- [Source records]
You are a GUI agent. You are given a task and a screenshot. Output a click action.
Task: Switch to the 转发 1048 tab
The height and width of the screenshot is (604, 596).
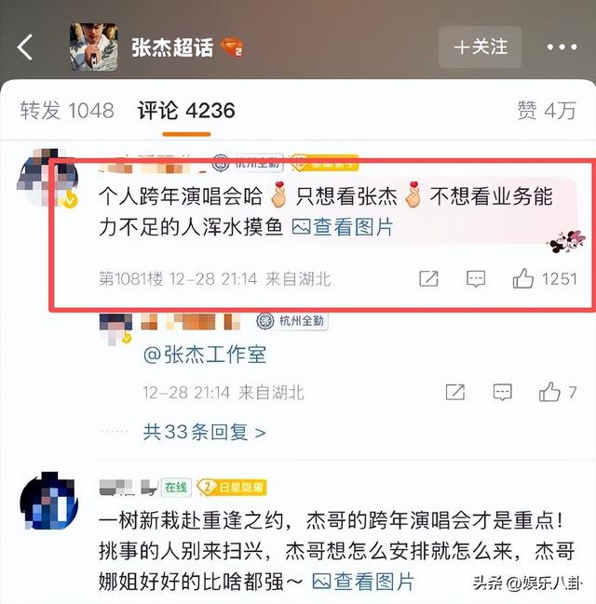[67, 111]
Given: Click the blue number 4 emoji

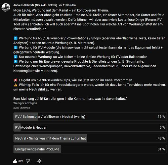Looking at the screenshot, I should (x=16, y=61).
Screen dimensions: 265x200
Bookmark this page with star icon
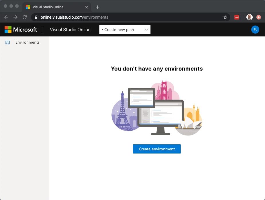pyautogui.click(x=225, y=17)
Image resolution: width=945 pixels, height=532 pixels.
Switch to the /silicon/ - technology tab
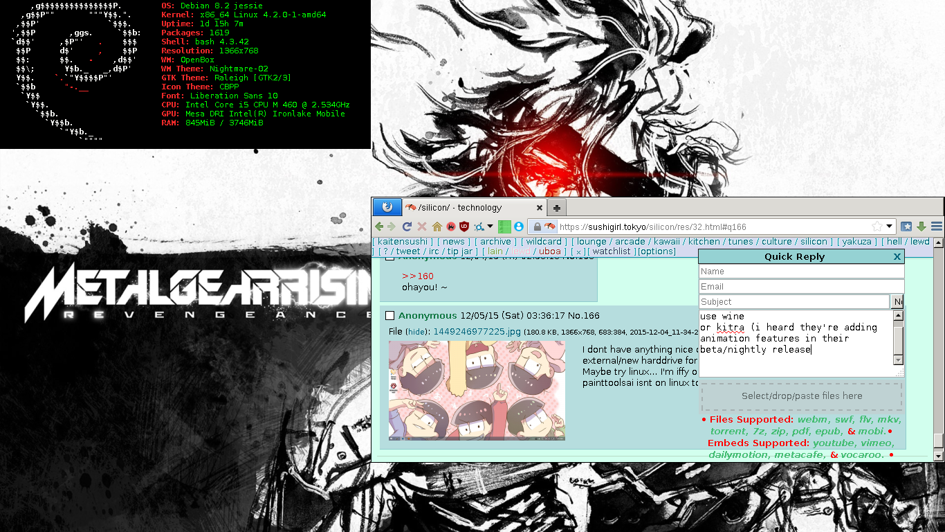click(470, 208)
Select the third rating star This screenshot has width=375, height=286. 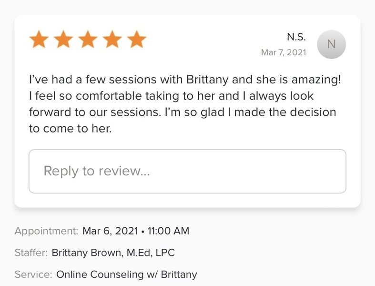click(88, 40)
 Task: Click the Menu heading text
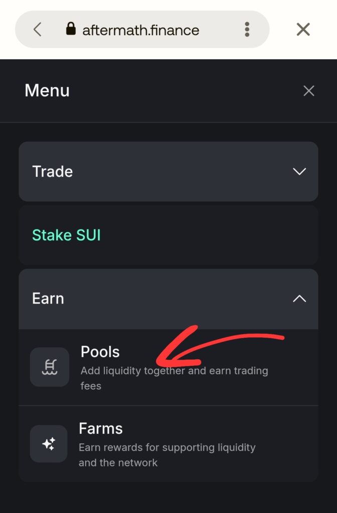click(47, 91)
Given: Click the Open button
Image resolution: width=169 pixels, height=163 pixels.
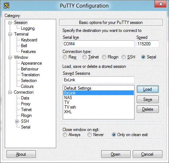Looking at the screenshot, I should tap(116, 154).
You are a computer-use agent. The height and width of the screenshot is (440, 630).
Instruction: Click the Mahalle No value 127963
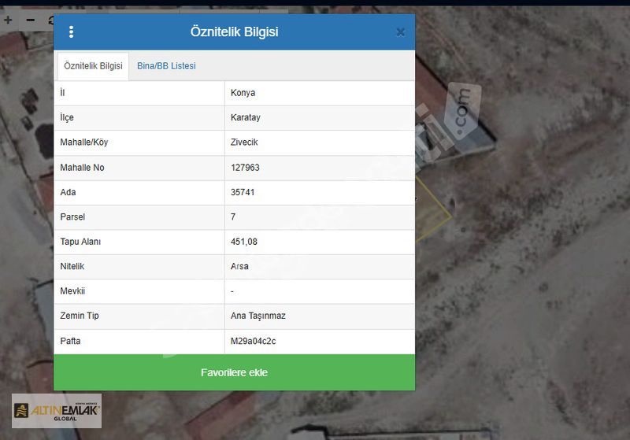point(245,168)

- [Set exercise] Determine how many lines of the entries above contain the string "pixels", with case taken into account. Reply with the number alone.

- [Response] 2